Exercise materials —
--

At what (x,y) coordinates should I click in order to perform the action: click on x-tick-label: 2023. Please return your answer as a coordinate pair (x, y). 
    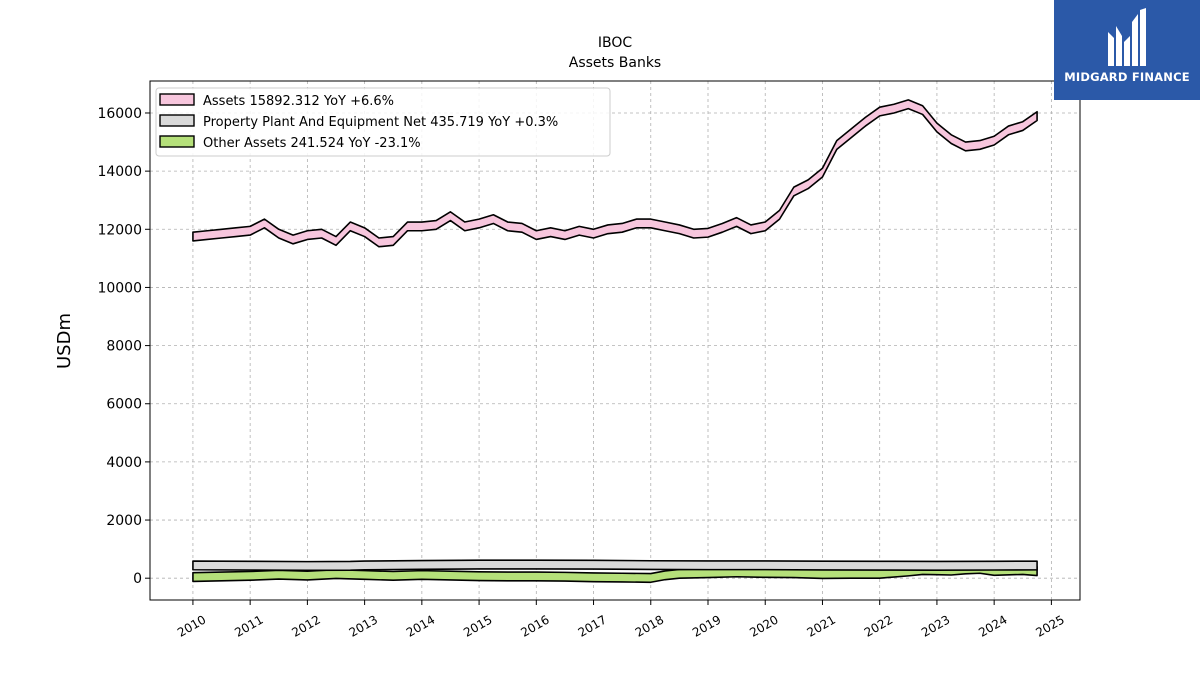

--

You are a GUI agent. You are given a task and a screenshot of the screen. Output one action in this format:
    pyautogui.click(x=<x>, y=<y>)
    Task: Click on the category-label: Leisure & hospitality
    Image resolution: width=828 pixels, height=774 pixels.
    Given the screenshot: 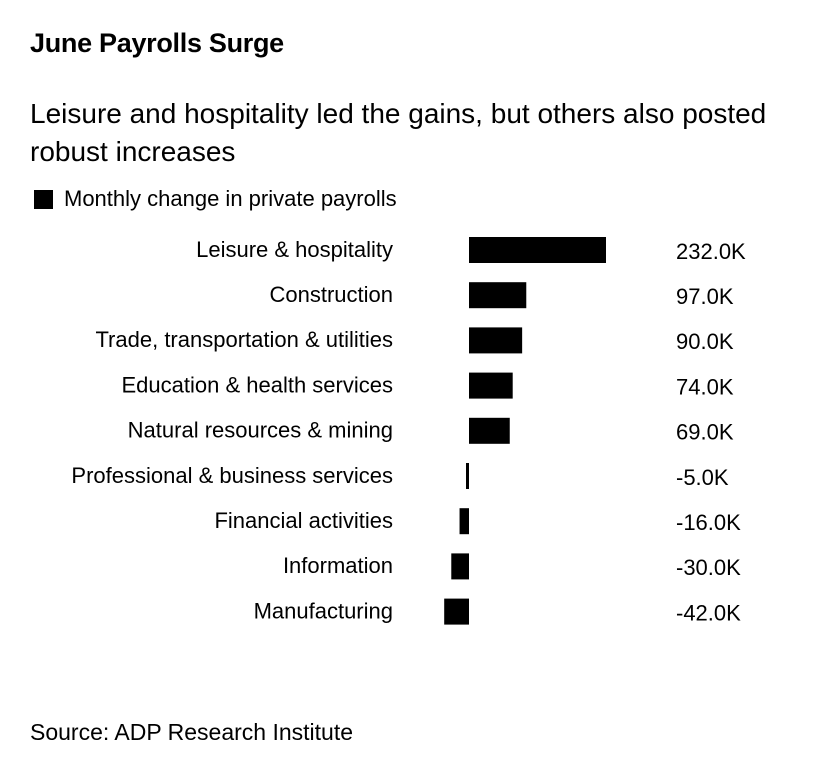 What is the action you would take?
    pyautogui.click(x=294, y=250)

--

What is expected — Substitute "legend-label" for "category-label" in the rows, starting at the line containing "You are a GUI" and ending at the line containing "Image resolution: width=828". Write out only those lines, with every other part left unchanged.

Completed task —
You are a GUI agent. You are given a task and a screenshot of the screen. Output one action in this format:
    pyautogui.click(x=<x>, y=<y>)
    Task: Click on the legend-label: Leisure & hospitality
    Image resolution: width=828 pixels, height=774 pixels.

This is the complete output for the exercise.